→ **To do**
Format all of the data below as a JSON list of strings, one string per line, with any blank lines left out.

Entries on finding words and elements

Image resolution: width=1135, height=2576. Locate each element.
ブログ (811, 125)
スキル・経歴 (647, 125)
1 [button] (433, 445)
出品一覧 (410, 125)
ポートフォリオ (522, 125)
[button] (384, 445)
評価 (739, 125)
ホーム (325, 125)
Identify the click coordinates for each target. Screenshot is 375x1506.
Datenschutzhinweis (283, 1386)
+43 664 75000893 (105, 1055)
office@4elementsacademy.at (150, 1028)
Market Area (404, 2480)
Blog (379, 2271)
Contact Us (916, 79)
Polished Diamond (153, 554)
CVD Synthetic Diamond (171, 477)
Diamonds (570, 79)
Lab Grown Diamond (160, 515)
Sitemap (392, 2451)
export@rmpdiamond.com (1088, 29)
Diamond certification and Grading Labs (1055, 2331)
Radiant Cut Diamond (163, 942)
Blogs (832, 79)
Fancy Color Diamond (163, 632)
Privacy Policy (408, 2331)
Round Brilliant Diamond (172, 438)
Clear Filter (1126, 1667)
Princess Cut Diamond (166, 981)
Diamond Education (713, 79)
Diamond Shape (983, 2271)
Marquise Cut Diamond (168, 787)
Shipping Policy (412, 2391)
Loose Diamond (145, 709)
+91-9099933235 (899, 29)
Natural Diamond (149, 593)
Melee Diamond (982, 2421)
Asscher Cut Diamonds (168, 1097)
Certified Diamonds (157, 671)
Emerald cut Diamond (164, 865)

→ **Final result**
[
  "Image resolution: width=1135, height=2576. Locate each element.",
  "ブログ (811, 125)",
  "スキル・経歴 (647, 125)",
  "1 [button] (433, 445)",
  "出品一覧 (410, 125)",
  "ポートフォリオ (522, 125)",
  "[button] (384, 445)",
  "評価 (739, 125)",
  "ホーム (325, 125)",
  "Identify the click coordinates for each target. Screenshot is 375x1506.",
  "Datenschutzhinweis (283, 1386)",
  "+43 664 75000893 (105, 1055)",
  "office@4elementsacademy.at (150, 1028)",
  "Market Area (404, 2480)",
  "Blog (379, 2271)",
  "Contact Us (916, 79)",
  "Polished Diamond (153, 554)",
  "CVD Synthetic Diamond (171, 477)",
  "Diamonds (570, 79)",
  "Lab Grown Diamond (160, 515)",
  "Sitemap (392, 2451)",
  "export@rmpdiamond.com (1088, 29)",
  "Diamond certification and Grading Labs (1055, 2331)",
  "Radiant Cut Diamond (163, 942)",
  "Blogs (832, 79)",
  "Fancy Color Diamond (163, 632)",
  "Privacy Policy (408, 2331)",
  "Round Brilliant Diamond (172, 438)",
  "Clear Filter (1126, 1667)",
  "Princess Cut Diamond (166, 981)",
  "Diamond Education (713, 79)",
  "Diamond Shape (983, 2271)",
  "Marquise Cut Diamond (168, 787)",
  "Shipping Policy (412, 2391)",
  "Loose Diamond (145, 709)",
  "+91-9099933235 (899, 29)",
  "Natural Diamond (149, 593)",
  "Melee Diamond (982, 2421)",
  "Asscher Cut Diamonds (168, 1097)",
  "Certified Diamonds (157, 671)",
  "Emerald cut Diamond (164, 865)"
]